La crise actuelle constitue un test majeur pour le pouvoir sénégalais. Ses répercussions pourraient dépasser le seul cadre politique. La gestion des prochains mois sera décisive. Dialogue, transparence et apaisement apparaissent comme des enjeux centraux. Quelles réponses les autorités doivent-elles apporter pour préserver la stabilité du pays ? Le politologue Joan Ricart-Huguet et le constitutionaliste Alioune Wagane Ngom proposent des pistes.
Quelles pourraient être les conséquences politiques du limogeage d'Ousmane Sonko sur la stabilité du Sénégal à court et moyen terme ?

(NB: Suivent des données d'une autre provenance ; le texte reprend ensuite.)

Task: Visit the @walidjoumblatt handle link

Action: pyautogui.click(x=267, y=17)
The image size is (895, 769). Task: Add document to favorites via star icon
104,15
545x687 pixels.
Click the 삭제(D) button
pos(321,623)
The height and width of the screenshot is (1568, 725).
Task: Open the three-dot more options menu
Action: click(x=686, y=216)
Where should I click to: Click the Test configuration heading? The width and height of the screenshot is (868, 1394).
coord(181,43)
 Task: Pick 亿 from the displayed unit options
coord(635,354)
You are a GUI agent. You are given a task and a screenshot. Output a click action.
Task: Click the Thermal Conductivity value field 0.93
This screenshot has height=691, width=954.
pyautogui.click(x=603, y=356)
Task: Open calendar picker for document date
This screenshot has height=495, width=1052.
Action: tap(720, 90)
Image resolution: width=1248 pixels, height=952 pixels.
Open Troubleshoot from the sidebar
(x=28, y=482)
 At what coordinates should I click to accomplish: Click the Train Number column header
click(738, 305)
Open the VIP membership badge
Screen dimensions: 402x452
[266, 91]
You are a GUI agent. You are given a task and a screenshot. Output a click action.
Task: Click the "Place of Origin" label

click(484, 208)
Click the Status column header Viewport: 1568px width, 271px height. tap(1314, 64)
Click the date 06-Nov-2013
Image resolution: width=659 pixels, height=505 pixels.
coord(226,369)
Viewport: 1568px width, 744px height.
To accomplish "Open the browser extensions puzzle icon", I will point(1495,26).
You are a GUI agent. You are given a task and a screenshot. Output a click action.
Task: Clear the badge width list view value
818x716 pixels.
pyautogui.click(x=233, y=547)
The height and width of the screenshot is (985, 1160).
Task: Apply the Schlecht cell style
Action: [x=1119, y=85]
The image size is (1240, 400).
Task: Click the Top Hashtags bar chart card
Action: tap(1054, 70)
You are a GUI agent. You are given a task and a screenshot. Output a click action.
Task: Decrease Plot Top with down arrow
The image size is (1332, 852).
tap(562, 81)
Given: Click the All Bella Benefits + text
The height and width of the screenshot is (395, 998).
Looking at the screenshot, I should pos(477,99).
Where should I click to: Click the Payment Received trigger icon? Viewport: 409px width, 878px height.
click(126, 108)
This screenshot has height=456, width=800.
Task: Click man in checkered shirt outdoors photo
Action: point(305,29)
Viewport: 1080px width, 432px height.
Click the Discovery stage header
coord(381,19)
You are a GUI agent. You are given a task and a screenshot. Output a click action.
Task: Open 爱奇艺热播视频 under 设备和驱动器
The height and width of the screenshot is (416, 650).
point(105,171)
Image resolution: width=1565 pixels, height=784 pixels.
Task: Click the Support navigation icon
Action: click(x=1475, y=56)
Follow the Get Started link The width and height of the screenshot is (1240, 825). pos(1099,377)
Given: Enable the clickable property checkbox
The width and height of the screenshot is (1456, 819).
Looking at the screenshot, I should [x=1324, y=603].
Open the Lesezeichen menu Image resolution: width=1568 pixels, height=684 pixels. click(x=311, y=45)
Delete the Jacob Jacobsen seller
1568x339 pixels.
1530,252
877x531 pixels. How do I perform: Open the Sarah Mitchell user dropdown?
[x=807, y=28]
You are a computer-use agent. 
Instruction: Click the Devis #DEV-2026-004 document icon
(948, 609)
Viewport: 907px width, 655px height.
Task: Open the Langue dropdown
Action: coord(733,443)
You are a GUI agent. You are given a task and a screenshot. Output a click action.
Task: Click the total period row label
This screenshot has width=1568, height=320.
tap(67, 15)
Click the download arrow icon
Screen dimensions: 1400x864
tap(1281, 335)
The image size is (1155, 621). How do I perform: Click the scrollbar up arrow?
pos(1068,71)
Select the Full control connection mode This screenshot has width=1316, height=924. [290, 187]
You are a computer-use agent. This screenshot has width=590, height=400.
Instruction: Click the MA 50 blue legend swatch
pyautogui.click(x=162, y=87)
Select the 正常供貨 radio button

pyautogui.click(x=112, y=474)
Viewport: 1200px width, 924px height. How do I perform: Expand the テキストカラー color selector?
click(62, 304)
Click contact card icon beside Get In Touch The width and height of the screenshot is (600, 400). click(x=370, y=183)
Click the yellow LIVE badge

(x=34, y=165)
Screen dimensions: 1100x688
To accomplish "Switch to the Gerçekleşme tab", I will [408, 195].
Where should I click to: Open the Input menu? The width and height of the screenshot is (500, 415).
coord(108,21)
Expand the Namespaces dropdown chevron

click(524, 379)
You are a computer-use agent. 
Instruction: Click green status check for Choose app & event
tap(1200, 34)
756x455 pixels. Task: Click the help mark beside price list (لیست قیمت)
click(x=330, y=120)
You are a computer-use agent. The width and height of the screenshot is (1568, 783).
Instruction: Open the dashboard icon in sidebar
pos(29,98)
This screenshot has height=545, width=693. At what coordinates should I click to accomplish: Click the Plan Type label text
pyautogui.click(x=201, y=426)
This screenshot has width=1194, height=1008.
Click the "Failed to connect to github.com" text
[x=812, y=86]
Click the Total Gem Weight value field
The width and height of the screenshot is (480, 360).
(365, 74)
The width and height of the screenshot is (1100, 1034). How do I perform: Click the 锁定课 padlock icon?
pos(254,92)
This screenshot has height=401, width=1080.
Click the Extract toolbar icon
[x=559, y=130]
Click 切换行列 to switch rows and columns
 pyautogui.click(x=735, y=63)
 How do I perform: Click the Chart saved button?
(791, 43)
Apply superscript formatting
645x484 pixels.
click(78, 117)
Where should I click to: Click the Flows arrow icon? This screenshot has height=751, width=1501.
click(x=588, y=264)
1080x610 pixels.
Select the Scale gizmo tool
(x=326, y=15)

C’est vraiment difficile à dire parce qu’il s’agit d’une situation inédite. Il est normal que les présidents limogent leurs Premiers ministres, parfois. Rappelons que Abdoulaye Wade a nommé et limogé quatre Premiers ministres en quatre ans (2000-2004) dans un contexte d'espoir démocratique. La différence avec la situation actuelle c’est qu'il y avait ces derniers mois ce qu’on appelle une « dyarchie inversée » au sommet de l’Etat : le numéro 2 du parti Les Patriotes africains du Sénégal pour le travail, l'éthique et la fraternité (Pastef) est devenu président et le numéro un, Premier ministre. La raison, rappelons-le aussi, c’est que Ousmane Sonko a dû céder sa place de candidat à la présidence à Bassirou Diomaye Faye en raison de sa condamnation sur la base d’accusations controversées.